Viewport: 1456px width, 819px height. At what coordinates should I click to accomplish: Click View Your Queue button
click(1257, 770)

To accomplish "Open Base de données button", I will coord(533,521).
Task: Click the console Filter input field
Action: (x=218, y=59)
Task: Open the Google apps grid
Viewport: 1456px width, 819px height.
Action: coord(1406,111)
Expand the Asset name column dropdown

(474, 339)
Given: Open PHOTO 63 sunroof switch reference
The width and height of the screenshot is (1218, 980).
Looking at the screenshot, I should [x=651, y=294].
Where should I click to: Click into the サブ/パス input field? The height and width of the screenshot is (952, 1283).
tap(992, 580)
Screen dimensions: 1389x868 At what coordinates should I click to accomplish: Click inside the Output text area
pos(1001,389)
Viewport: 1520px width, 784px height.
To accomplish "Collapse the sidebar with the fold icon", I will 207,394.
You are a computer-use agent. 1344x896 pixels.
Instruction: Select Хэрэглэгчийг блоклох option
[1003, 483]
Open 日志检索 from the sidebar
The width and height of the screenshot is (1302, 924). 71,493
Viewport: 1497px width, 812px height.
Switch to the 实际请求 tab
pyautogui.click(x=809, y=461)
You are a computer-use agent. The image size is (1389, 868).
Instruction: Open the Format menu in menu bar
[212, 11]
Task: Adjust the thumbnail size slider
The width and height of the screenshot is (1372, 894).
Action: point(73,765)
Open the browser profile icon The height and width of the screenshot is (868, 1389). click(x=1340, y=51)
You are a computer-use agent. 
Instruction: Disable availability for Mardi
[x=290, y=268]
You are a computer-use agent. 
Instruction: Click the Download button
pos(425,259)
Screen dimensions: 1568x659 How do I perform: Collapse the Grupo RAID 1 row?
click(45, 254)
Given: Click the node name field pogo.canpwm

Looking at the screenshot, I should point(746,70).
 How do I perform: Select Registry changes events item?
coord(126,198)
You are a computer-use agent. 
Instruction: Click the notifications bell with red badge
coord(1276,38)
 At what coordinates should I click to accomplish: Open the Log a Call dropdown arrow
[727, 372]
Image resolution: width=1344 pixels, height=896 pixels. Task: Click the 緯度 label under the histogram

═══

→ Work to complete
Copy each entry exactly, with nothing added or dropped.

→ Your response
Viewport: 1456px width, 819px height. At what coordinates should I click to accomplish: Click View Your Queue button
click(1257, 770)

To accomplish "Open Base de données button", I will coord(533,521).
Task: Click the console Filter input field
Action: (x=218, y=59)
Task: Open the Google apps grid
Viewport: 1456px width, 819px height.
Action: coord(1406,111)
Expand the Asset name column dropdown

(474, 339)
Given: Open PHOTO 63 sunroof switch reference
The width and height of the screenshot is (1218, 980).
Looking at the screenshot, I should [x=651, y=294].
Where should I click to: Click into the サブ/パス input field? The height and width of the screenshot is (952, 1283).
tap(992, 580)
Screen dimensions: 1389x868 At what coordinates should I click to accomplish: Click inside the Output text area
pos(1001,389)
Viewport: 1520px width, 784px height.
To accomplish "Collapse the sidebar with the fold icon", I will 207,394.
You are a computer-use agent. 1344x896 pixels.
Instruction: Select Хэрэглэгчийг блоклох option
[1003, 483]
Open 日志检索 from the sidebar
The width and height of the screenshot is (1302, 924). 71,493
Viewport: 1497px width, 812px height.
Switch to the 实际请求 tab
pyautogui.click(x=809, y=461)
You are a computer-use agent. The image size is (1389, 868).
Instruction: Open the Format menu in menu bar
[212, 11]
Task: Adjust the thumbnail size slider
The width and height of the screenshot is (1372, 894).
Action: point(73,765)
Open the browser profile icon The height and width of the screenshot is (868, 1389). click(x=1340, y=51)
You are a computer-use agent. 
Instruction: Disable availability for Mardi
[x=290, y=268]
You are a computer-use agent. 
Instruction: Click the Download button
pos(425,259)
Screen dimensions: 1568x659 How do I perform: Collapse the Grupo RAID 1 row?
click(45, 254)
Given: Click the node name field pogo.canpwm

Looking at the screenshot, I should point(746,70).
 How do I perform: Select Registry changes events item?
coord(126,198)
You are a computer-use agent. 
Instruction: Click the notifications bell with red badge
coord(1276,38)
 At what coordinates should I click to accomplish: Open the Log a Call dropdown arrow
[727, 372]
Image resolution: width=1344 pixels, height=896 pixels. Task: Click the 緯度 label under the histogram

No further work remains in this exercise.